(Beginning of DATASET ENTRIES)

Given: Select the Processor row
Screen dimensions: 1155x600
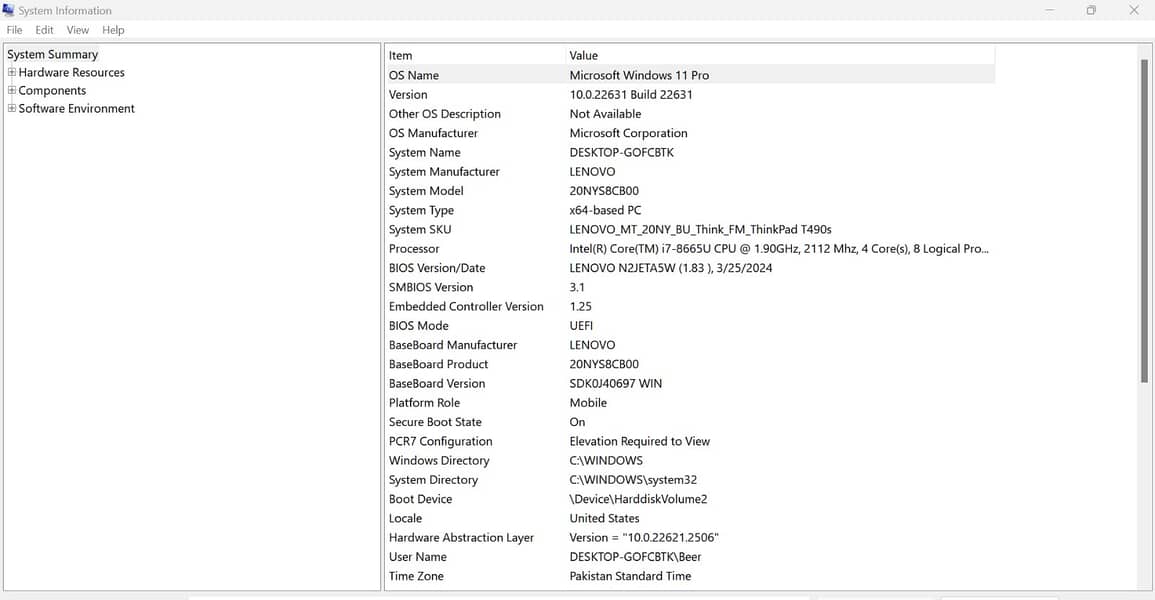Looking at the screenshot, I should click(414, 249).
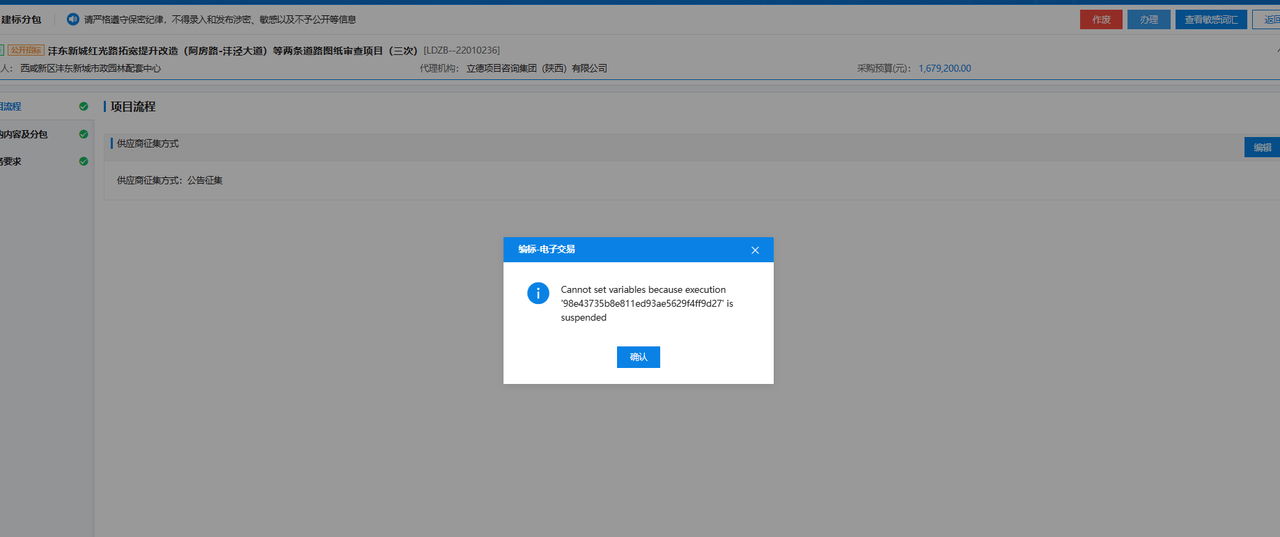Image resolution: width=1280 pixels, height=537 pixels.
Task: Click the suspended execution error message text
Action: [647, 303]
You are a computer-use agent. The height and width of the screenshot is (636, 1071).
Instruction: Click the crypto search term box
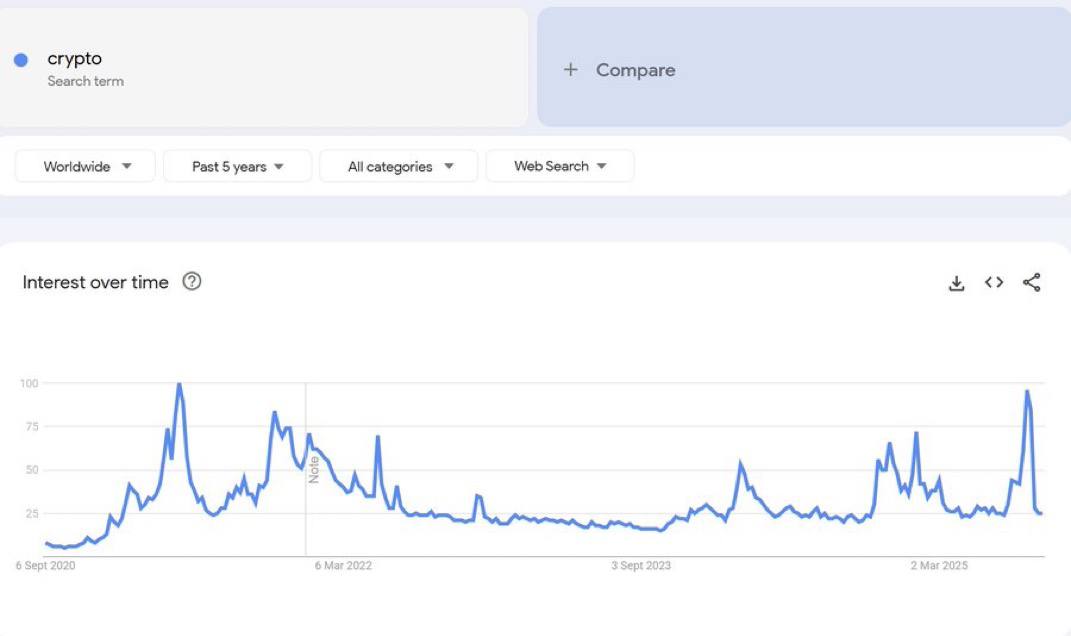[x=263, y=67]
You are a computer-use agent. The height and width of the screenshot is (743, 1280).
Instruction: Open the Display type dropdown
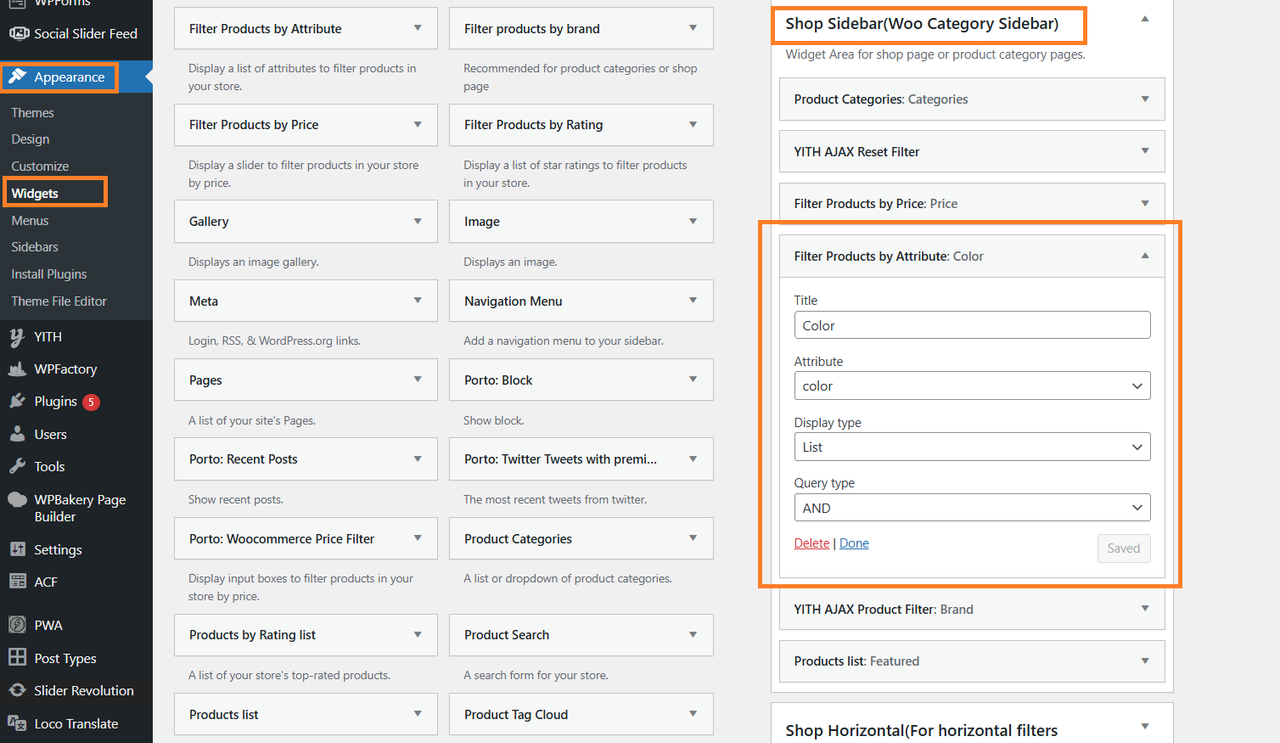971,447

(End of DATASET ENTRIES)

## TASK TO COMPLETE:
There should be an exact restatement of the lines from the line with "Instruction: Click the crypto search term box" through the last line of the entries above, and no pictures in it.

## RESPONSE TO THE TASK:
Instruction: Click the crypto search term box
[x=263, y=67]
You are a computer-use agent. The height and width of the screenshot is (743, 1280).
Instruction: Open the Display type dropdown
971,447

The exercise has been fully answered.